I think it was in 1997. A rough year for me. I hit a low spell and while driving down a freeway I made my case to God why it would be a good idea for Him to let me join Him in heaven. It went something like this.
“You say that what matters most is love. Loving You and loving people. I don’t get this love thing. I’m doing poorly at loving You and cannot figure out how to love people well. I keep messing up! If you let me go to heaven, then I’ll be able to love You well! And I won’t keep messing up in relationships. You will get what You want! And I will get what I want.”
Immediately a very clear God ‘thought’ went through my mind! “Not yet, my child. I want you to have time to lay up treasures in heaven!”
Wow! I had never had that happen before! And the turmoil within me settled into calm!
For about a day.
The unsettledness in my relationships were not resolved and the agony resurfaced. Again rose a debate with God.
“I don’t want treasures and things in heaven! I just want to be out of all this pain. I want to understand love and have relationships!”
And again came His clear communication. “What is a treasure to you? You desire relationships and love! This is what a treasure is to you. Pay attention to the relationships I bring into your life these upcoming years. As you pour your life into them, you are investing into your treasures that you will have for all eternity! Starting on this side of the transition door, you are enhancing what your heart longs for most!”
Again- Wow! And since that day something has been settled with an enthusiastic longing to build into my investments! What an investment plan!

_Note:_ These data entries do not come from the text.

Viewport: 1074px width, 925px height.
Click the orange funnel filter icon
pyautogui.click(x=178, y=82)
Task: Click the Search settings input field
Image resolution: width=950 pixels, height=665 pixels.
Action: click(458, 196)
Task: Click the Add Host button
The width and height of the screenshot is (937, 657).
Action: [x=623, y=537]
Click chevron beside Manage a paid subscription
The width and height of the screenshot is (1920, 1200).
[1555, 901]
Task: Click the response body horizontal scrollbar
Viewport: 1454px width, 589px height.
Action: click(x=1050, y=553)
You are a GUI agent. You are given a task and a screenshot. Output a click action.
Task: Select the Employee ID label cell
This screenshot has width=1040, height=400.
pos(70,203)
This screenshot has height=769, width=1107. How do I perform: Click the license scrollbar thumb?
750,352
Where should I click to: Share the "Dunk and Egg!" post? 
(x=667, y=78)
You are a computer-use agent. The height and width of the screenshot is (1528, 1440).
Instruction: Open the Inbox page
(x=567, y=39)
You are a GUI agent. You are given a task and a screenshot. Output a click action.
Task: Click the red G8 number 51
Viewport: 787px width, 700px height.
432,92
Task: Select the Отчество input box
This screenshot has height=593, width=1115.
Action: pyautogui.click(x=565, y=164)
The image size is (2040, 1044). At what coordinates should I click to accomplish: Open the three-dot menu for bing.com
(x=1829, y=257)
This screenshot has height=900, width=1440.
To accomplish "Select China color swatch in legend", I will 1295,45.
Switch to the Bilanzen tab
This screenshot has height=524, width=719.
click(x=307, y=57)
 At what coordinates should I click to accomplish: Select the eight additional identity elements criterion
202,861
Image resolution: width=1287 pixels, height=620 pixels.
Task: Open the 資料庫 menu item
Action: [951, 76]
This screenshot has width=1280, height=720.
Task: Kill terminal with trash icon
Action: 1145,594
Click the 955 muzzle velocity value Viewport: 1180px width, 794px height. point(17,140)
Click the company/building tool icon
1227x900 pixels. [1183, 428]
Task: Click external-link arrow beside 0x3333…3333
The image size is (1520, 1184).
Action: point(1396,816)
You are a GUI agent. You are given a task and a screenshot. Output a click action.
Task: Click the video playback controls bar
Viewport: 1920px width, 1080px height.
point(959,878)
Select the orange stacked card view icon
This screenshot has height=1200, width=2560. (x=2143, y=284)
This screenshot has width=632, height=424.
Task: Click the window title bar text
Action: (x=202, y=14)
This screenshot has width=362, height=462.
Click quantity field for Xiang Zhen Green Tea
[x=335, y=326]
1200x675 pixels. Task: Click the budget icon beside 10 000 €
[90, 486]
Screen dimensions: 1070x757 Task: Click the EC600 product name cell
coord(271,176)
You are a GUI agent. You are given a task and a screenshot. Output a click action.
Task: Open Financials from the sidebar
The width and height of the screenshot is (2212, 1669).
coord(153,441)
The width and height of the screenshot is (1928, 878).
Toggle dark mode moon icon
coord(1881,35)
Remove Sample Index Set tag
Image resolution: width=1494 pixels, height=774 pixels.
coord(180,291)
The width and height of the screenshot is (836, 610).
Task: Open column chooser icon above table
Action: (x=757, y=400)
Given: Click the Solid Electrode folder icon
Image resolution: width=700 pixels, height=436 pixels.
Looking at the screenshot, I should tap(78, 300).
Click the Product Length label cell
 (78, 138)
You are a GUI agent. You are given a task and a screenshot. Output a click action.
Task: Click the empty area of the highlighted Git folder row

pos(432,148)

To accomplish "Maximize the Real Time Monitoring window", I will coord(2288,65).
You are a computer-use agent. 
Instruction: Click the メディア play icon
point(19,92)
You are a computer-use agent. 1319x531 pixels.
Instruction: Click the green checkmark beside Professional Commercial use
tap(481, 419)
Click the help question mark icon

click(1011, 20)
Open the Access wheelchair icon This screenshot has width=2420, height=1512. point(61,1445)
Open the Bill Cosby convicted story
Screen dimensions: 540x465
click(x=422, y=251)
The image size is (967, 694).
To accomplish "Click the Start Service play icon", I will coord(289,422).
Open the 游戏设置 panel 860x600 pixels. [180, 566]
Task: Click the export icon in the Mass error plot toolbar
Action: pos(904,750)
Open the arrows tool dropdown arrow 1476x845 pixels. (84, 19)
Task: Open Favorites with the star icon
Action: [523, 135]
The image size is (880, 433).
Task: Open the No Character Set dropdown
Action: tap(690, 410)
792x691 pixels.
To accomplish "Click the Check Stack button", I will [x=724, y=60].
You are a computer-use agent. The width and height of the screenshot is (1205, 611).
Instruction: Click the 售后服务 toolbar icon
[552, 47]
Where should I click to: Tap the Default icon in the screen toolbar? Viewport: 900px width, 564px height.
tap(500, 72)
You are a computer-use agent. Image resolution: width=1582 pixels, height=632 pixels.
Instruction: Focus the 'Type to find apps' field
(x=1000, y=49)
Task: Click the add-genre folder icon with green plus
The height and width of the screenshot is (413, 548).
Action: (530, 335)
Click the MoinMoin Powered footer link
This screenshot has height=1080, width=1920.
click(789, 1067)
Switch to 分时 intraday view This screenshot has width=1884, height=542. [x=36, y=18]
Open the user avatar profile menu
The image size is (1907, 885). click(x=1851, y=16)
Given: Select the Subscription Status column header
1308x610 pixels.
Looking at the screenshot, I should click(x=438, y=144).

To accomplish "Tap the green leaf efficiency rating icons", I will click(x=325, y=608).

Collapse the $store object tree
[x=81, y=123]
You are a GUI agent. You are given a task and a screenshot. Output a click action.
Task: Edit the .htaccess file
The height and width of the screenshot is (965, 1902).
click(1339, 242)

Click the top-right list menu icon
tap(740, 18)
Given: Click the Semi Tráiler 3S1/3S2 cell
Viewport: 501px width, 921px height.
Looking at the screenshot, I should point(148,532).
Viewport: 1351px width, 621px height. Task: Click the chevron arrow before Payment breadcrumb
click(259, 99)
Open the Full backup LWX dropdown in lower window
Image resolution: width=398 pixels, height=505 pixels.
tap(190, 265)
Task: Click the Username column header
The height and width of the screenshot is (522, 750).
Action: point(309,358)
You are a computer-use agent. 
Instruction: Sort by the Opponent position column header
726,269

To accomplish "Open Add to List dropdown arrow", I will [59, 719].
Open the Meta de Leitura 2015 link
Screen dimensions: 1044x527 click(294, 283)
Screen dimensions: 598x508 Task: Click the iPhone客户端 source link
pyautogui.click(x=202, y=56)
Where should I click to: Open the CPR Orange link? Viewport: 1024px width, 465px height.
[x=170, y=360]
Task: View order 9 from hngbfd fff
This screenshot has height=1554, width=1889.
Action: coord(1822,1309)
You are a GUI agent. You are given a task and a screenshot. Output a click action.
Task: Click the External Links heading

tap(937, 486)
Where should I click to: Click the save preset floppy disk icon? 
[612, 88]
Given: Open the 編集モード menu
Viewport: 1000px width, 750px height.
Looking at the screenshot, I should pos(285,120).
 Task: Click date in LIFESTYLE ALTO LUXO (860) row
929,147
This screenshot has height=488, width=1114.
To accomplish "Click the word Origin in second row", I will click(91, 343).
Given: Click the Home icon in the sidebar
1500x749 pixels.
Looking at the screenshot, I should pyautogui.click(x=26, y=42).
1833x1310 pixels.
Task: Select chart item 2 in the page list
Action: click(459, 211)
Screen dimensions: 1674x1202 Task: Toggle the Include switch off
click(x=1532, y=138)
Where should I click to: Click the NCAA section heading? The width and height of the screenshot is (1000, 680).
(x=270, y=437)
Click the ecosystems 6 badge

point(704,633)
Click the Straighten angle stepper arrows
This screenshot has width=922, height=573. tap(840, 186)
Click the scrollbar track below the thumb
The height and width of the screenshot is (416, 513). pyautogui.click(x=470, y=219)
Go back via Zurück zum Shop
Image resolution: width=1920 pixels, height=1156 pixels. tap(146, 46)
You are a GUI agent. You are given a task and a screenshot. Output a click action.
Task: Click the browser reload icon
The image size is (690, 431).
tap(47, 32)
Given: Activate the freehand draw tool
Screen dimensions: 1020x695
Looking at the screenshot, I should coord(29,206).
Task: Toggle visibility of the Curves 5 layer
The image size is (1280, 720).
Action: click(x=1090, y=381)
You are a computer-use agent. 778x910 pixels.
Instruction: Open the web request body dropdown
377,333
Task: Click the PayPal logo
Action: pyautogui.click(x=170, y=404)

I wish I could say that the issue was completely put to rest. But my heart and soul are too complex for that to be the case. And the conversation continues through the years.
I continued to find myself longing to get to the other side of the transition door! This life is hard! And I want an escape.
My mind started to grumble as I resonated with Paul’s declaration “I desire to go be with the Lord, but it is better for you that I stay…
Childhood themes surfaced… “I am to be here for others at my expense!”
With tender patience, God gently reminded me that it is not at my expense that I am still here loving others. I am making deposits for eternity!
It is for my benefit that I am still on this side… I am having the chance of a life time to be making eternal investments in my treasure trove there!
But… the inside lurking ache to leave sooner than later persisted. And again my soul was surprised by the loving response from Father, Son and Spirit!
“Dear heart, you are longing to experience the divine dance you are already embraced in with Us! Your deepest longing is for the intimate connection with Us! We are your greatest Treasure! Every time you extend love and kindness to others, you are pouring eternal delight and love into Our heart. It will be worth it all when you see Us! Your Treasure trove is expanding!”
I long to get to the other side of the transition door! I’m eternally glad to have time to invest into my Treasure in heaven!
PS. It was not for another several months that a friend brought to my attention that God had stated this so many hundreds of years ago.
II Timothy 6:18,19 They (the wealthy) are to be rich good works, generous and ready to share thus storing up for themselves treasure of a good foundation for the future, so that they may take hold of the life that really is life. So, my ‘daughter’, don’t forget all that has been deposited within you.